The sale of the electricity generating business could lift group-wide profitability at the world’s third-largest oil firm, by dumping operations that underperform the core oil and gas portfolio.

InterGen, 68 percent held by Shell in a joint venture with U.S. building firm Bechtel, is operating or building capacity that bankers say is worth around $6 billion (3.3 billion pounds) including debt.

Ownership and financing details of the venture’s assets are sketchy, because Shell’s InterGen accounts are lumped with its broader natural gas portfolio, while Bechtel is privately owned.

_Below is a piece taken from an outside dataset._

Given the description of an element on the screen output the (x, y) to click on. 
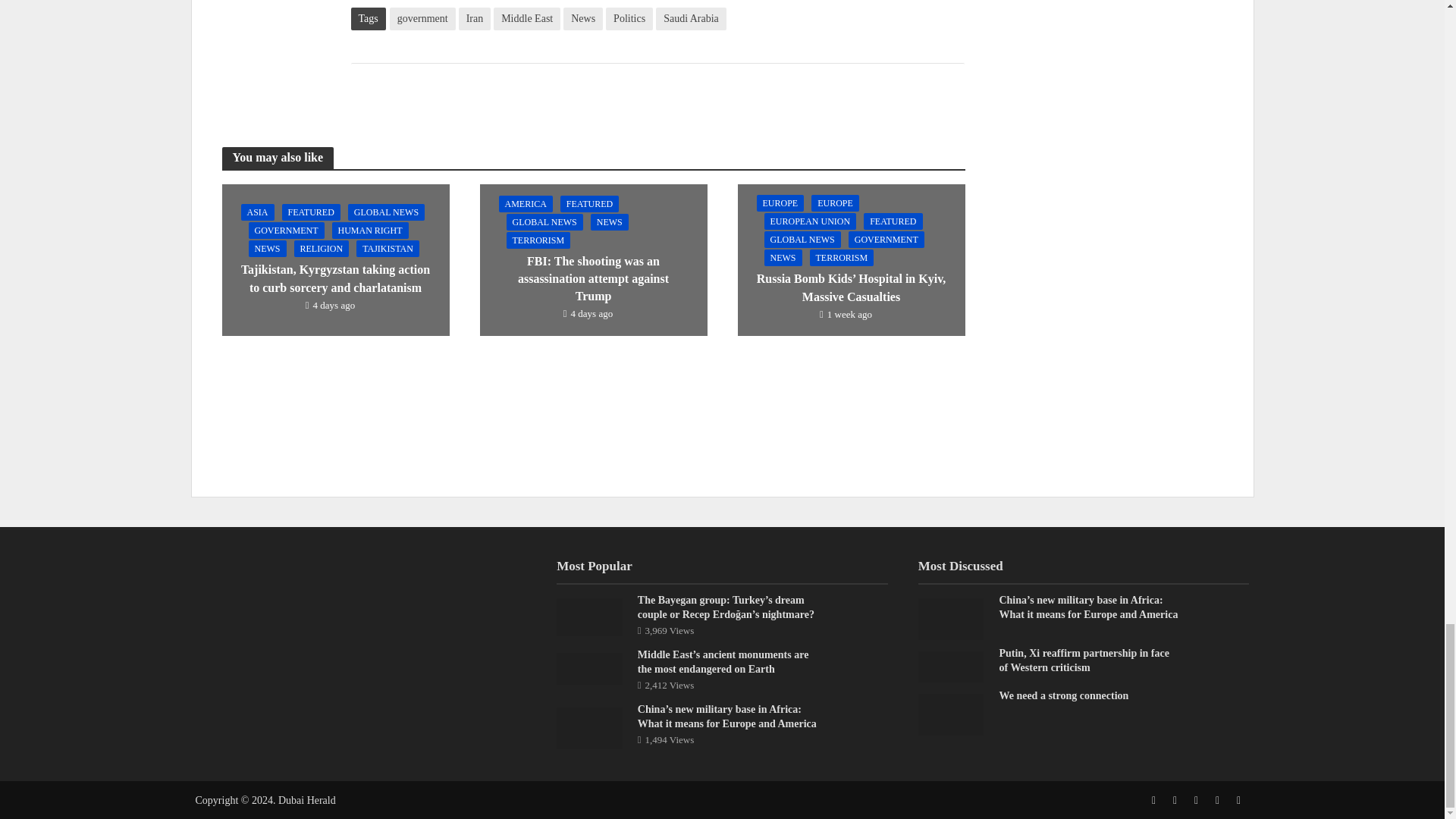
FBI: The shooting was an assassination attempt against Trump (592, 257)
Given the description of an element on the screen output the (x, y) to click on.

However, its affiliated 20 plants have a total capacity of 16,200 megawatts — about one-fifth of the UK’s total.

Shell has hired Citigroup, the world’s No. 1 financial services company, to review InterGen’s global portfolio, including an option sell its entire assets, four senior utility bankers not involved in the global plan told Reuters.

“They are looking at the whole strategic direction for the entire company. They are looking at what to do with the entire company,” said one top banker at a global investment bank.


Shell had tentative plans to float InterGen in 2000 when it wrapped its other power station assets into the joint venture in exchange for a bigger stake.

These plans were derailed by the California power crisis, the Enron accounting scandal and a slump in electricity prices in several countries. Power prices have since improved, and a sale could help finance its search for new oil and gas reserves — now seen as its biggest challenge.

Shell’s reputation as a blue chip multinational was dragged through the mud this year after it revealed a 20 percent overbooking of its oil and gas reserves.

InterGen, set up in 1995, has power plants in the United States, Britain, the Philippines, Colombia, Mexico, China, Egypt, Turkey, Australia, the Netherlands, Spain and Singapore.

Sarah Webster, spokeswoman for U.S.-headquartered InterGen, would not comment. Shell was not immediately available for comment.

A source at another Western investment bank said Citigroup was hired a month ago to review its global assets. “They haven’t officially launched any process yet but it is expected that InterGen is going to sell all of their portfolio,” he said.

The first banker said he expected privately held Bechtel to follow suit if Shell decided to sell off its 68 percent stake. “Whatever Shell wants to do, I’m sure it is going to have an effect on what Bechtel wants to do.”

InterGen has already been selling its assets in Asia. Last December it sold two of its power plants in Australia’s Queensland state to China’s state-owned Huaneng group in a deal valued by analysts at nearly $200 million.

A source at another international bank told Reuters that InterGen had hired ING Group to advise on the sale of its 46 percent stake in the 470-megawatt Quezon Power plant in the Philippines, funded with $809 million in debt and equity.

The recent sale of a string of power assets in the Asia-Pacific region and Europe by U.S. energy firms, including Edison International, has shown investors’ appetite for large electricity portfolio, bankers said.

Edison’s Edison Mission Energy unit agreed in July to sell its remaining 5,381-megawatt international power generation portfolio to Britain’s International Power IPR.L and Japan’s Mitsui & Co for $2.3 billion.

“The Edison Mission exercise may have given them some comforts that it is possible to sell a relatively sizeable portfolio,” said a banker at another major investment bank.